L’autrichienne Florentina Holzinger vient à Montréal pour la première fois et en met plein les yeux avec TANZ, présenté à guichet fermé à l’Usine C, 20-22 février https://usine-c.com/
Il faut revenir sur TANZ, l’œuvre phare de la chorégraphe Florentina Holzinger qui a été proposée au centre de création et de diffusion national et international du quartier Centre-Sud de Montréal. Sur le site de l’Usine C, on peut lire : « Ce spectacle comporte des scènes de perçage en direct, de suspension corporelle, de nudité ainsi qu’une représentation explicite de violence sexuelle. Certaines scènes ont recours à des crochets, des aiguilles, du sang et des lumières stroboscopiques ». Le public est donc plus qu’averti.

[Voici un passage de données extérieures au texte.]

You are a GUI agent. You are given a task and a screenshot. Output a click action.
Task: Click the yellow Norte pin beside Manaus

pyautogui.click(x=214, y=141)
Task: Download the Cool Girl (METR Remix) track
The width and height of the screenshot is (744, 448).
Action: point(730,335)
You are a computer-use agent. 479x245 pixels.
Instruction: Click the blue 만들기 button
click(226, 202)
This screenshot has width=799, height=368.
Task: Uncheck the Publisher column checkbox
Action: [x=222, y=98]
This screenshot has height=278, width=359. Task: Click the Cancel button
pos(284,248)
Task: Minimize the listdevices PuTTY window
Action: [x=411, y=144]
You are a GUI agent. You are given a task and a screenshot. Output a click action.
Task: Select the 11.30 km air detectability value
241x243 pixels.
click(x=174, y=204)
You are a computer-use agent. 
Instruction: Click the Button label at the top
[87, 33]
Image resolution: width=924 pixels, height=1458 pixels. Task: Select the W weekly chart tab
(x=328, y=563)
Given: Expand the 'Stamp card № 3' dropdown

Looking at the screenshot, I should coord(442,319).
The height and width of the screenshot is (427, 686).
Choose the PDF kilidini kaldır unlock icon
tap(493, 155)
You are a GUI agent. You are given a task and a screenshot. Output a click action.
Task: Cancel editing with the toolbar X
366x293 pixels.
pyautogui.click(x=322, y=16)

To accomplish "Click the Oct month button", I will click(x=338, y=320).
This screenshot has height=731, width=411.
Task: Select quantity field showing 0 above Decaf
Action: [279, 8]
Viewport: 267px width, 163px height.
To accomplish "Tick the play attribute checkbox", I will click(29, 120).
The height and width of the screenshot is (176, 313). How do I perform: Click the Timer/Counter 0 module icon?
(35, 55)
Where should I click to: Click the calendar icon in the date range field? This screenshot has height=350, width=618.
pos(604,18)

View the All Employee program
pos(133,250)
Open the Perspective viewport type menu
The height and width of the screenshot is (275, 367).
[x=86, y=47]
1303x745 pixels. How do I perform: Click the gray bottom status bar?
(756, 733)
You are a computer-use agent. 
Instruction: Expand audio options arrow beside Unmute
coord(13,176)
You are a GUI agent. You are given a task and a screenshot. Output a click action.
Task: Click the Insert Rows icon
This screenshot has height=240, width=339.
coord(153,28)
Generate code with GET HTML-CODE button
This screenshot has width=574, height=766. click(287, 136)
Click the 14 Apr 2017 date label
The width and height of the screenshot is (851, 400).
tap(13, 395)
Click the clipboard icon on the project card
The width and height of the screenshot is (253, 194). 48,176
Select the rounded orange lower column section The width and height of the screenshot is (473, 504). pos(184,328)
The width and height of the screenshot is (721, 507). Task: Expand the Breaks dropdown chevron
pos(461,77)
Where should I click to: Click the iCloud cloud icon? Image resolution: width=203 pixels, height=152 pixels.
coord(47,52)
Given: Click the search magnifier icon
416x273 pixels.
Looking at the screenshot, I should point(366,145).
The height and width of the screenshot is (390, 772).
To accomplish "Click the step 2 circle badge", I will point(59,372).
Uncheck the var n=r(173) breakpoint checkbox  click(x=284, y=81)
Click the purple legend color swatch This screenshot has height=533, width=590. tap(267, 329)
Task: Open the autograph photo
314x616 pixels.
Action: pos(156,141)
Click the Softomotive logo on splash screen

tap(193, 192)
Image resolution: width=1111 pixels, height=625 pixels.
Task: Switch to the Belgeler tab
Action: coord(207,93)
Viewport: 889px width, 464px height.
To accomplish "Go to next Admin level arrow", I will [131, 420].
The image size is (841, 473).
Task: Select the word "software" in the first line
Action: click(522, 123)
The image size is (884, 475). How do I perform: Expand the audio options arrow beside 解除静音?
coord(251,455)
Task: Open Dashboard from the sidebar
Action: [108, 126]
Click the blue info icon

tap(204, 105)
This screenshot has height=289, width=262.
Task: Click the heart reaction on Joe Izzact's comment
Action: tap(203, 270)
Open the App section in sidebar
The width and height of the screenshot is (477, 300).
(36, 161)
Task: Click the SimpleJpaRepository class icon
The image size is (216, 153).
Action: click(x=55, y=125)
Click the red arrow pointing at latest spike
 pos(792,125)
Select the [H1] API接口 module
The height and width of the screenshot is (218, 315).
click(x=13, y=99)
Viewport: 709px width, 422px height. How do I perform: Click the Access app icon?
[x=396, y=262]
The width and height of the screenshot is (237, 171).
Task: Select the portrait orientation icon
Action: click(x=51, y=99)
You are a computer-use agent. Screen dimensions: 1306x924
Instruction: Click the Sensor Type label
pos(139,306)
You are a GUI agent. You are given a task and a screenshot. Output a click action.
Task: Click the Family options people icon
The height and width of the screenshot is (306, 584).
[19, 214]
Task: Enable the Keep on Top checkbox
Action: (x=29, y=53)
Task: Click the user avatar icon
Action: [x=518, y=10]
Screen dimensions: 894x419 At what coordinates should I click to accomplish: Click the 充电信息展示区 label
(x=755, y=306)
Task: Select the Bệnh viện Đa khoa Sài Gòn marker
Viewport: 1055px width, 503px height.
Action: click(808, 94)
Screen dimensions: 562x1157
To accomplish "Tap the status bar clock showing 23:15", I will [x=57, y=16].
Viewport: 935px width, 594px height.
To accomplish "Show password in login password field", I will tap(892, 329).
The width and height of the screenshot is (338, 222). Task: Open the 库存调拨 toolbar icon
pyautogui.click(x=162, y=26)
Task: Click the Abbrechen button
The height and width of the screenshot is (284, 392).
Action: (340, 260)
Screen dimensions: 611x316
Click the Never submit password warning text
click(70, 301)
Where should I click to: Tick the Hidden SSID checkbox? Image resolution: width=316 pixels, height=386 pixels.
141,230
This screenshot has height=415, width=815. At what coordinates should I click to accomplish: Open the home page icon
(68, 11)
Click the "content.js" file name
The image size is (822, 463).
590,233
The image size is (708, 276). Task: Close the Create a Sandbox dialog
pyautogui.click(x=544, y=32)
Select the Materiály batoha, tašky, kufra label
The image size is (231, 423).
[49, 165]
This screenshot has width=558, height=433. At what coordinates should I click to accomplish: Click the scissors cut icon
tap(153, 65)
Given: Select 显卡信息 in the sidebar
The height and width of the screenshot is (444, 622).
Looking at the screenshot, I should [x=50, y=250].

Troisième volet d’une trilogie sur la métamorphose du corps, le spectacle commence par une classe de ballet peu conventionnelle, donnée par Beatrice Cordua, 83 ans, première ballerine à danser nue Le sacre du printemps en 1972. La Maîtresse de ballet détaille avec précision la mécanique des muscles sollicités, la douleur endurée et évoque le désir de légèreté et d’envol des ballerines. TANZ caricature l’héritage du ballet, reprenant la trame du romantique Sylphide (1832). Certaines ballerines finiront d’ailleurs par s’élever dans les airs, se suspendant par les cheveux ou se juchant sur des motos volantes.
Mais, pour l’instant, le personnage de Beatrice Cordua, qui est assise dans un fauteuil roulant pendant la performance, incite les six ballerines à se dévêtir, transformant peu à peu une séance d’exercices à la barre en ode à la sexualité assumée et (très) franche. Une sorcière grotesque, une vidéaste et de mystérieuses interprètes, dont l’une est juchée sur une structure accrochée au plafond et voilée, complètent le premier tableau.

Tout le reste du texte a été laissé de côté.